Shale producers have long sought to understand how fractures propagate underground, a fundamental question that shapes well spacing, completion strategies, and overall economics.
A new study from Devon Energy (SPE 223547) aims to provide answers.
It introduces the concept of fracture growth rate, which can “vary drastically” between formations, and examines the key geological and geomechanical factors driving those differences. Devon defines fracture growth rate by the area increased per the volume injected (ft2/bbl) to create the fracture.
“We noticed that the Eagle Ford has much slower growth rates than in the Anadarko, and it could be up to a four- or five-times difference,” said Brendan Elliott, subsurface engineering manager at Devon Energy, speaking at the SPE Hydraulic Fracturing Technology Conference and Exhibition (HFTC) in Houston.
According to the Oklahoma City-based firm, the variations in growth rate observed across thousands of fracture stages not only impact per‑well economics but also dictate how many wells an operator can drill per section.
“If you think about a barrel injected as a proxy for volume or frac size, in some areas of the world, you’re getting much less area per barrel,” Elliott said. “That’s important to understand, especially as we contextualize the differences across our plays.”

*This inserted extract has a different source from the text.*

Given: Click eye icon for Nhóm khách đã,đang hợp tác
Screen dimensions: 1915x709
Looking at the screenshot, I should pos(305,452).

He then presented data comparing fracture growth rates across Devon’s operating areas, emphasizing a key trend: “If you look at the plays with some of the fastest growth rates, those tend to be the ones with the least dense well spacing.”
Elliott pointed to the Turner Sands formation in Wyoming’s Powder River Basin, where most 640‑acre drilling sections today support only two to three wells. By comparison, in the Eagle Ford Shale, well spacing of 330 ft often allows for as many as 14 wells per section.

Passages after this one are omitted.